=== Provided data ===
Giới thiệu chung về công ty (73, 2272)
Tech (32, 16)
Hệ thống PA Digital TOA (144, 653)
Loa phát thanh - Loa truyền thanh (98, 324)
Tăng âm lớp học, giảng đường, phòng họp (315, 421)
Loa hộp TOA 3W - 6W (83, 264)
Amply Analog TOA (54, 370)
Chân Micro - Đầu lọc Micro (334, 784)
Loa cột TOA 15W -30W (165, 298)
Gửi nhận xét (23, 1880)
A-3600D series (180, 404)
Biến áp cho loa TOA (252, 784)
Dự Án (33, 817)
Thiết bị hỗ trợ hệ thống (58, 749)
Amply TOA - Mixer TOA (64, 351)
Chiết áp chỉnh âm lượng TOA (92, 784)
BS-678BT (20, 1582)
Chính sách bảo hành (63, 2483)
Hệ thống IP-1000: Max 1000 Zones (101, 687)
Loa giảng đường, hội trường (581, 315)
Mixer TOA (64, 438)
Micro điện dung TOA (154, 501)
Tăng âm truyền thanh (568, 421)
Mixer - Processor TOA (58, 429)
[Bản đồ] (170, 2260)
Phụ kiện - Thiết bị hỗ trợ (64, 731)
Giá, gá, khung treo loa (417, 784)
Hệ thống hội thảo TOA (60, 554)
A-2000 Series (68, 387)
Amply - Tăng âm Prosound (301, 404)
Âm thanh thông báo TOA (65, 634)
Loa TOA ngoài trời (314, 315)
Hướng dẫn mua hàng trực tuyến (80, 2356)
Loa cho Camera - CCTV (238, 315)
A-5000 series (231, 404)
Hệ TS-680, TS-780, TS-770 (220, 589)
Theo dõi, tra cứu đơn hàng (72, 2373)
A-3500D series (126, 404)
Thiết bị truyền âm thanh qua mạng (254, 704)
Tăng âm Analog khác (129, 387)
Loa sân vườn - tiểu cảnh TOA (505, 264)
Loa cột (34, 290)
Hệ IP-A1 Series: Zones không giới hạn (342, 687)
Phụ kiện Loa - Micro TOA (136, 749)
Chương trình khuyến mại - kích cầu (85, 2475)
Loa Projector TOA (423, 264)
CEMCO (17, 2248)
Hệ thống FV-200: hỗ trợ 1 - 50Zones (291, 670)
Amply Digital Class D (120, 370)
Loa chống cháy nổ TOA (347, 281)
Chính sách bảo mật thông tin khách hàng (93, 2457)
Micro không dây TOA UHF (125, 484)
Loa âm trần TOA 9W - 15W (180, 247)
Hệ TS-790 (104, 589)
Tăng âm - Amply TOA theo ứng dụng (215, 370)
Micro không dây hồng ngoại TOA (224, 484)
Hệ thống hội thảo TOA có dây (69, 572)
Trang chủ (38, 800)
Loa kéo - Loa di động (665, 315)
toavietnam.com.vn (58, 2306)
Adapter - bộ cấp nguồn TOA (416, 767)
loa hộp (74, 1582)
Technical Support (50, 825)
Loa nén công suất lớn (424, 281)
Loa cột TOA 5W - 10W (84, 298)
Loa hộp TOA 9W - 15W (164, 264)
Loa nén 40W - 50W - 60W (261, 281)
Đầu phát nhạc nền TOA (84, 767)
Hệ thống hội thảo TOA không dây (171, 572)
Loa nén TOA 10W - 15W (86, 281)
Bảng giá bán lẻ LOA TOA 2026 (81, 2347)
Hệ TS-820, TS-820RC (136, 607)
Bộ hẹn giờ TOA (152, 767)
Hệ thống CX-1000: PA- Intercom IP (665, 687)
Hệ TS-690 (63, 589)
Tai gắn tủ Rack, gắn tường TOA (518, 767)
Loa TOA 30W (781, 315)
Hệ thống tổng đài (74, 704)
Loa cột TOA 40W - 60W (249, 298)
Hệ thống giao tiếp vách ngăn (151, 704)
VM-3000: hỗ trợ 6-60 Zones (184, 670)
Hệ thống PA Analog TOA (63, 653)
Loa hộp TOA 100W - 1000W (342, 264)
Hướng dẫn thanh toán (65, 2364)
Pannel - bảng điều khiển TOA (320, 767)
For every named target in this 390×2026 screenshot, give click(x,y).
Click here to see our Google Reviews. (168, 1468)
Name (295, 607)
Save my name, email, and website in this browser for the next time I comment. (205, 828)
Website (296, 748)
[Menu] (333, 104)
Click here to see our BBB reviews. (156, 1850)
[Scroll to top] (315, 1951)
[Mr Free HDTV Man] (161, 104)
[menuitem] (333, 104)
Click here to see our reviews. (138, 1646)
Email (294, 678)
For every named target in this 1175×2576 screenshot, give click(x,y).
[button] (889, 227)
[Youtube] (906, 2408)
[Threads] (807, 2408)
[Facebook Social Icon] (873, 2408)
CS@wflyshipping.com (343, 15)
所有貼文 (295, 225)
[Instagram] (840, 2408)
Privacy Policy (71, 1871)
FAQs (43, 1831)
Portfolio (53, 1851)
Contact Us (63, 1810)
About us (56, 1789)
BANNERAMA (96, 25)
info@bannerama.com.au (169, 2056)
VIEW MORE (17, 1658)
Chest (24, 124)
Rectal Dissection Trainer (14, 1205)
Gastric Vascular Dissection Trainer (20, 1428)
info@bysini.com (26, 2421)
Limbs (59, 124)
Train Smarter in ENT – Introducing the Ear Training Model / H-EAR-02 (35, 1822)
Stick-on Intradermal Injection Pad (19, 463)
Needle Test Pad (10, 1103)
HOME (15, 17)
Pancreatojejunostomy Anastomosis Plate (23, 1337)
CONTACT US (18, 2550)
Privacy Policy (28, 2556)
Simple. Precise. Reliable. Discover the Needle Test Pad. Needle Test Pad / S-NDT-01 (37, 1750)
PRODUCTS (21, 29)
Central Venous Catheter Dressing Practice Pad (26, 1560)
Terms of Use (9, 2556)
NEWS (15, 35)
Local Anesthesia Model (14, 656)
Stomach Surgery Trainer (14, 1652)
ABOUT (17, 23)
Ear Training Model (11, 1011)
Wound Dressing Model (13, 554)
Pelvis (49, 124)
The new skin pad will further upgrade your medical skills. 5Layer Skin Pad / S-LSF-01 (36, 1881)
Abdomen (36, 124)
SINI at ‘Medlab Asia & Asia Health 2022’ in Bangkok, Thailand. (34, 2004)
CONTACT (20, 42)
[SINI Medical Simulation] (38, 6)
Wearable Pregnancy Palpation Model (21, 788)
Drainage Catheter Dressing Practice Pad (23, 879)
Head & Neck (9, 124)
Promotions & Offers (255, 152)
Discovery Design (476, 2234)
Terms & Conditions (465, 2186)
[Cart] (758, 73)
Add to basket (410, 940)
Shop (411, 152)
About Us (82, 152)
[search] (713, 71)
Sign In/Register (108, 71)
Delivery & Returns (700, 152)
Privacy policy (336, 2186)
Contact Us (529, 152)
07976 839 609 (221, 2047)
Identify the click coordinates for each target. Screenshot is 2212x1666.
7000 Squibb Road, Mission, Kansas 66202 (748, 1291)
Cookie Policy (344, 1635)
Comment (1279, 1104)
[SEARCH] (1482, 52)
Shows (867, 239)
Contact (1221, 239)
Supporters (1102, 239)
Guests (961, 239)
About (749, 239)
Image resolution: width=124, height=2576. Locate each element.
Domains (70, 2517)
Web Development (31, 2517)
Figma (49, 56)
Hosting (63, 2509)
===
What is needed = Return every line from the records above that holds the word "Dressing".

Result of this task =
Central Venous Catheter Dressing Practice Pad (26, 1560)
Wound Dressing Model (13, 554)
Drainage Catheter Dressing Practice Pad (23, 879)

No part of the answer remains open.